## Task statement
Return exactly the lines of the data below, from the one that contains "You are a GUI" through the final line, and leave out every picture.

--- --- ---

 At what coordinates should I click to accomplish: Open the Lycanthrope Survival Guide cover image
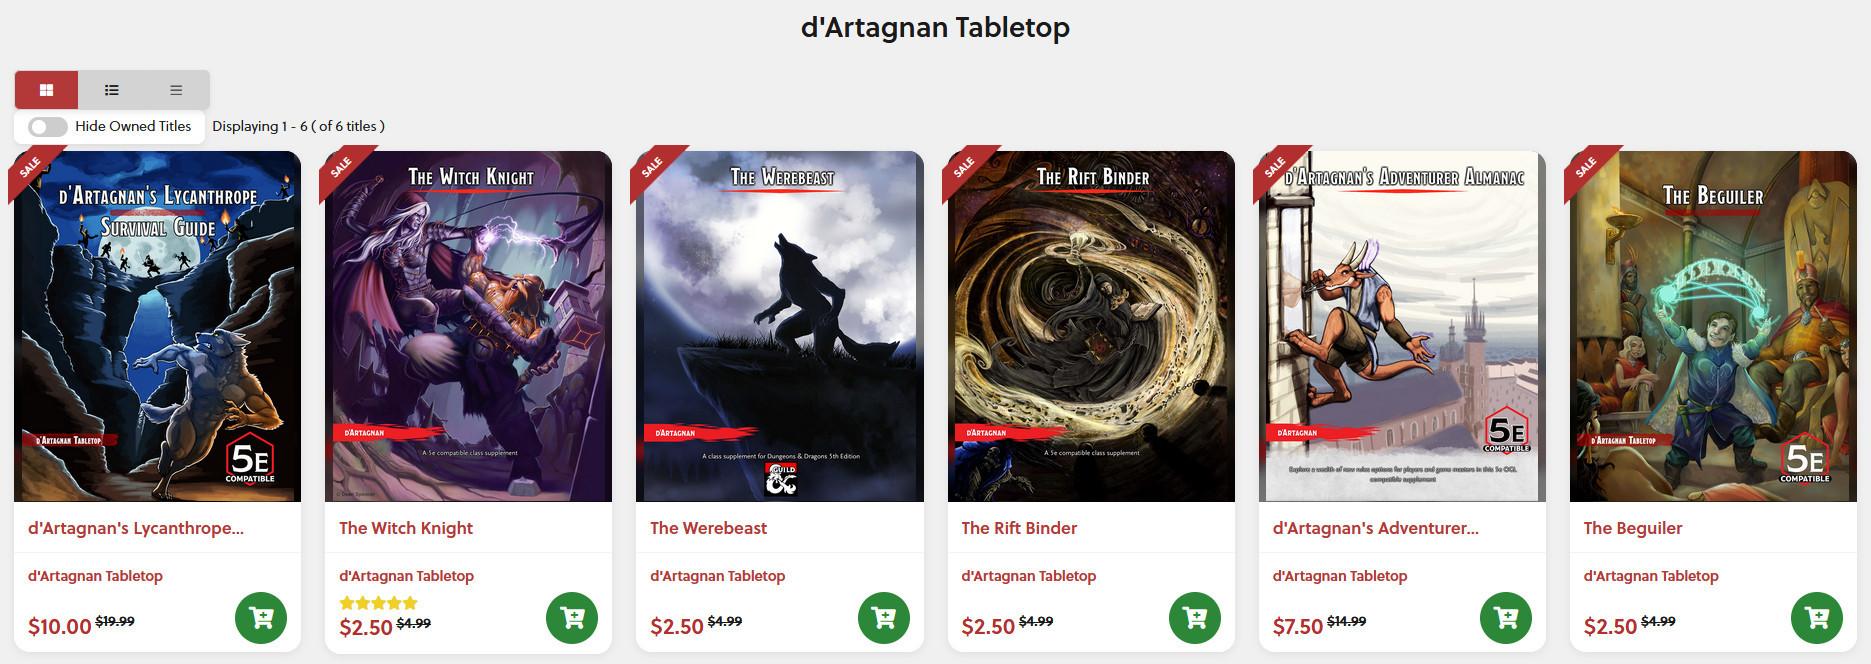coord(157,326)
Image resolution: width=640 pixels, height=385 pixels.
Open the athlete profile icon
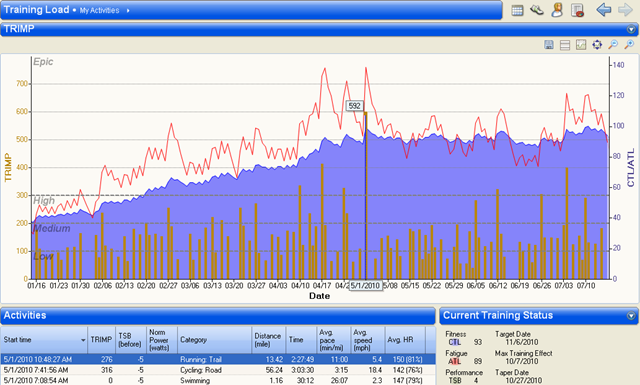click(557, 10)
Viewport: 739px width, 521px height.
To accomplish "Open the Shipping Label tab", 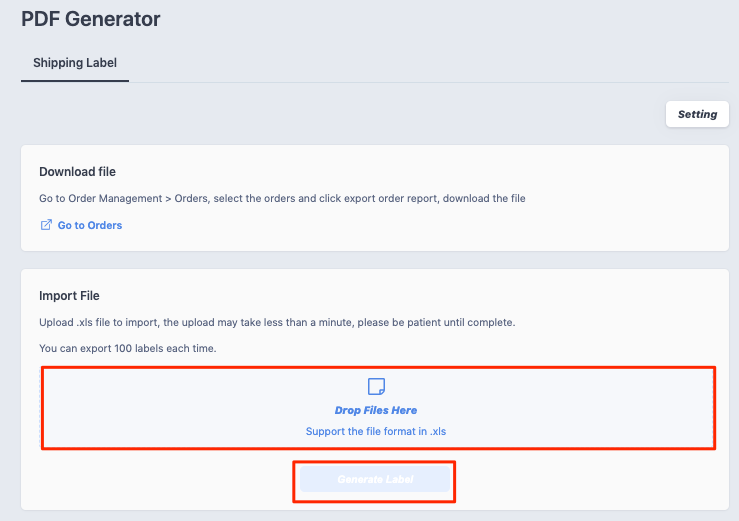I will [x=75, y=63].
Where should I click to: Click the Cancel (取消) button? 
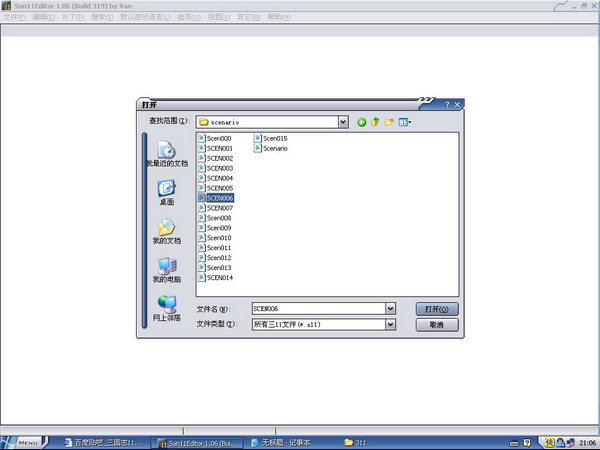pyautogui.click(x=436, y=325)
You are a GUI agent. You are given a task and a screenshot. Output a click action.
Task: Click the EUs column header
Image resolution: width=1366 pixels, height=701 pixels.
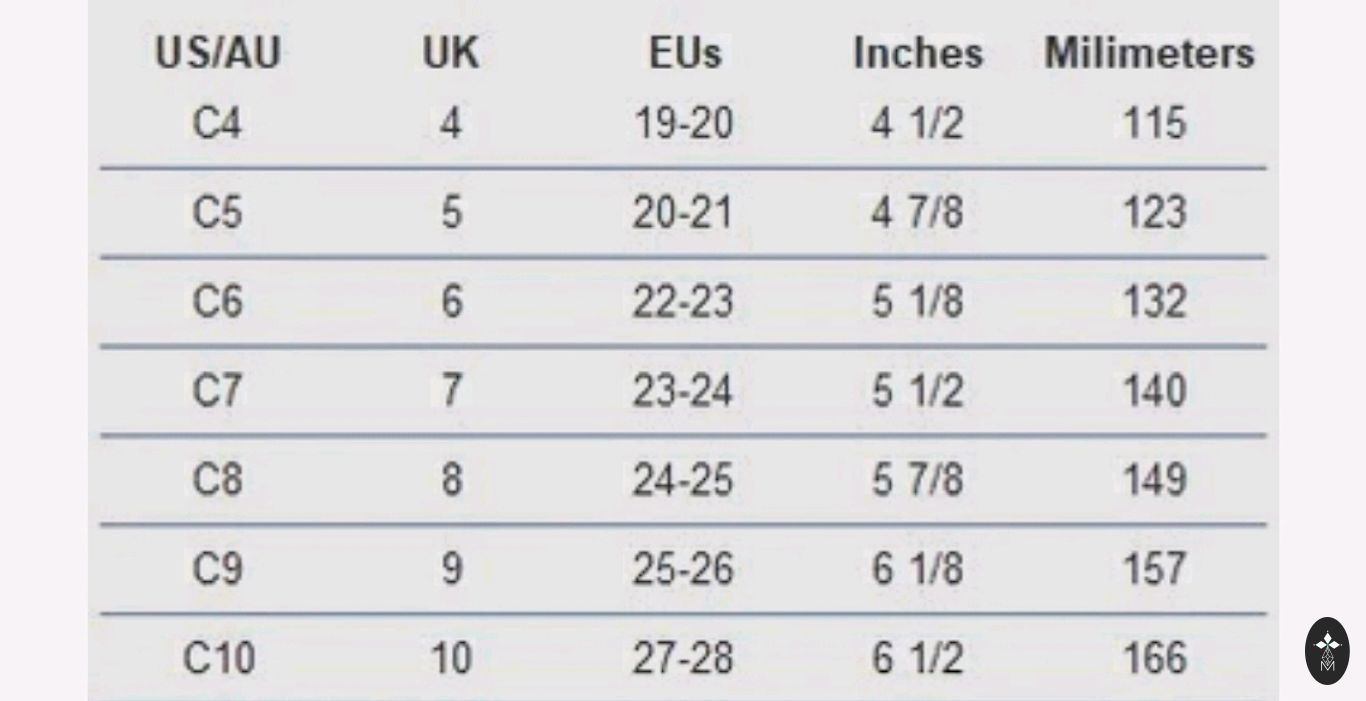coord(685,54)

--- --- ---

## Response to the task
You are a GUI agent. You are given a task and a screenshot. Output a click action.
Task: Click the EUs column header
Image resolution: width=1366 pixels, height=701 pixels.
coord(685,54)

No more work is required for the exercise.